Set problem: Copy each of the following entries verbatim, line by line.
————————
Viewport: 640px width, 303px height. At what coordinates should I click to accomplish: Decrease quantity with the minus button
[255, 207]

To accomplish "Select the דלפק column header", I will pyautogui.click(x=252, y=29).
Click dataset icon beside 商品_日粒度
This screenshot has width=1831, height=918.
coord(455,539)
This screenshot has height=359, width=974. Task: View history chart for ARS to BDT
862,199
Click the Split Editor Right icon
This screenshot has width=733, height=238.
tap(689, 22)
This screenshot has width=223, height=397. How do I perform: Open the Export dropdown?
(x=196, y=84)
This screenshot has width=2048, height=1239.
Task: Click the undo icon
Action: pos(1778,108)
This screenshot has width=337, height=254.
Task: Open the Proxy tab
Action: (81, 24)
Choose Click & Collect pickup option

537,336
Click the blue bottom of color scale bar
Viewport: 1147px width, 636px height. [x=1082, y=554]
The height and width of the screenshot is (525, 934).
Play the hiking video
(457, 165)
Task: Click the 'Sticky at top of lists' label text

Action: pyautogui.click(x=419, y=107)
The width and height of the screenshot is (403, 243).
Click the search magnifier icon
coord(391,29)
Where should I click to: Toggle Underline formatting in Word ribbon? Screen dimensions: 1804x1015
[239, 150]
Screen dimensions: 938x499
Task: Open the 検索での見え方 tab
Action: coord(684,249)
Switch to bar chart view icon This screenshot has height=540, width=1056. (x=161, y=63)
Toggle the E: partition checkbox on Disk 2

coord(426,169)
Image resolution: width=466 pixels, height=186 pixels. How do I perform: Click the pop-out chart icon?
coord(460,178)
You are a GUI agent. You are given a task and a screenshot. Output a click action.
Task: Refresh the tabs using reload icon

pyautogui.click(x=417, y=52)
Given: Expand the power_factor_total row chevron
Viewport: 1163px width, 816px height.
————————
The output:
Viewport: 640px width, 303px height. At what coordinates should I click to accomplish: Decrease quantity with the minus button
[255, 207]

To accomplish "Select the דלפק column header", I will pyautogui.click(x=252, y=29).
Click dataset icon beside 商品_日粒度
This screenshot has width=1831, height=918.
coord(455,539)
This screenshot has height=359, width=974. Task: View history chart for ARS to BDT
862,199
Click the Split Editor Right icon
This screenshot has width=733, height=238.
tap(689, 22)
This screenshot has width=223, height=397. How do I perform: Open the Export dropdown?
(x=196, y=84)
This screenshot has width=2048, height=1239.
Task: Click the undo icon
Action: pos(1778,108)
This screenshot has width=337, height=254.
Task: Open the Proxy tab
Action: (81, 24)
Choose Click & Collect pickup option

537,336
Click the blue bottom of color scale bar
Viewport: 1147px width, 636px height. [x=1082, y=554]
The height and width of the screenshot is (525, 934).
Play the hiking video
(457, 165)
Task: Click the 'Sticky at top of lists' label text

Action: pyautogui.click(x=419, y=107)
The width and height of the screenshot is (403, 243).
Click the search magnifier icon
coord(391,29)
Where should I click to: Toggle Underline formatting in Word ribbon? Screen dimensions: 1804x1015
[239, 150]
Screen dimensions: 938x499
Task: Open the 検索での見え方 tab
Action: coord(684,249)
Switch to bar chart view icon This screenshot has height=540, width=1056. (x=161, y=63)
Toggle the E: partition checkbox on Disk 2

coord(426,169)
Image resolution: width=466 pixels, height=186 pixels. How do I perform: Click the pop-out chart icon?
coord(460,178)
You are a GUI agent. You are given a task and a screenshot. Output a click action.
Task: Refresh the tabs using reload icon

pyautogui.click(x=417, y=52)
Given: Expand the power_factor_total row chevron
Viewport: 1163px width, 816px height.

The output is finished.